4. Other practices/guidelines at the hospital?

The flu virus most commonly spreads from an infected person to others. It’s important to stay home while you’re sick, not visit people in the hospital and to limit close contact with others.

Visitors should wash their hands before entering a patient room and after seeing a patient, whether or not there is patient contact. 

As added protection, patients who have been identified as having infections are isolated appropriately from other patients in order to prevent accidental spread.

Therefore, if a patient has the flu or flulike symptoms, the hospital will place them in respiratory isolation. Likewise, a patient with measles or chicken pox is kept in appropriate isolation.

Visitors may be asked to wear masks on certain units.

5. How do patient safety grades affect how the hospital looks to improve
its quality? 

Stony Brook University Hospital supports the public availability of quality and safety information about hospitals. We are constantly looking for ways to improve and ensure the highest quality of care.

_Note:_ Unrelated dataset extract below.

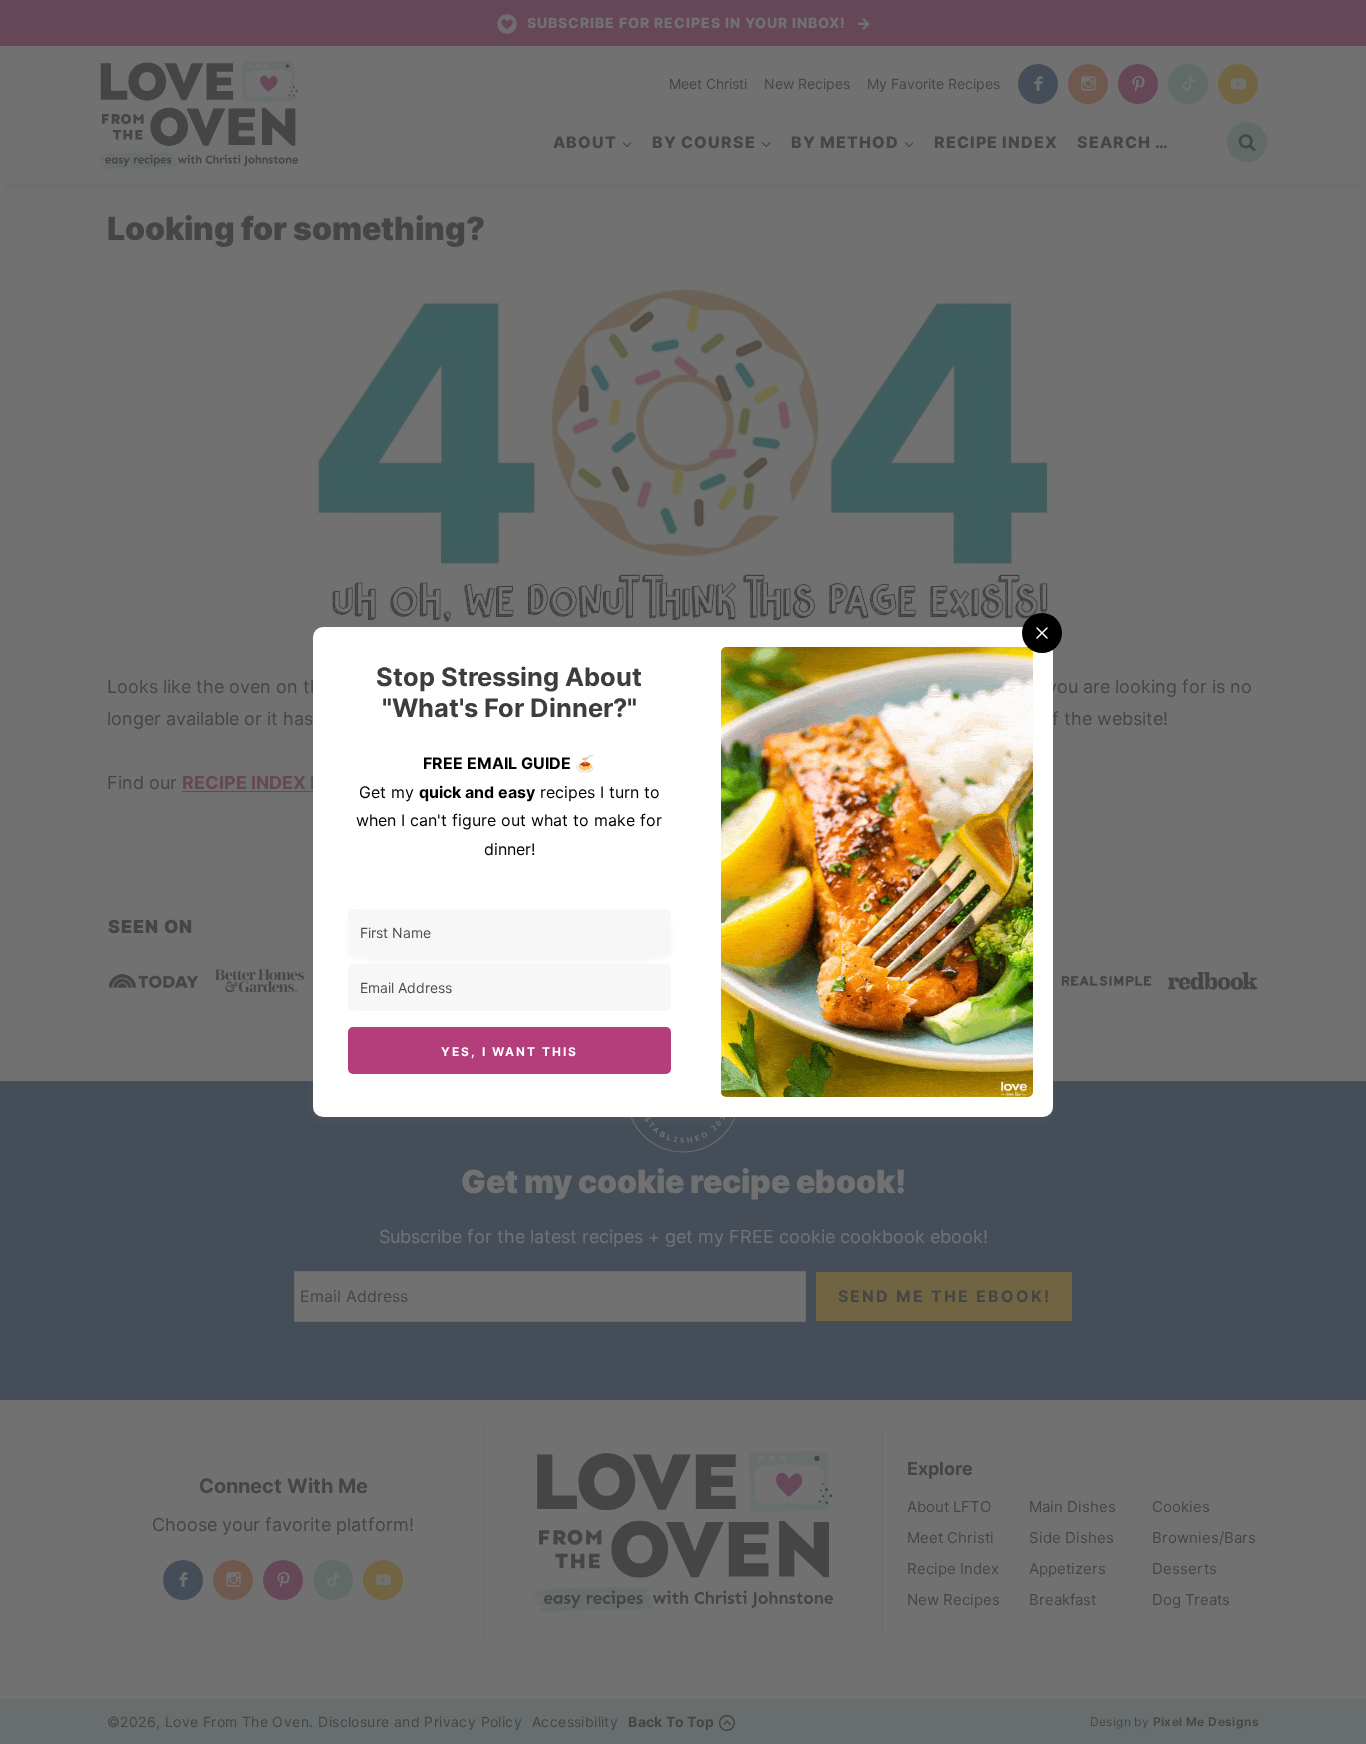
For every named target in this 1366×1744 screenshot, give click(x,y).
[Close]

There is a wide variation of quality reports with different methodologies and results.

Clinical outcomes define our success as a hospital. Better clinical outcomes means we’re taking better care of our patients. Stony Brook Medicine initiated a major initiative to improve clinical outcomes. We have multidisciplinary groups improving outcomes in the following areas:

  Increasing our time educating patients prior to their discharge in order to prevent hospital readmissions.

  Improving the care of our patients receiving surgery to reduce postoperative complications.

  Enhancing the diagnosis and care of patients with diabetes.

  Improving the speed of diagnosis and treatment of sepsis.

In short, great effort is expended in identifying opportunities for improvement with a detailed and focused approach on enhancing patient outcomes.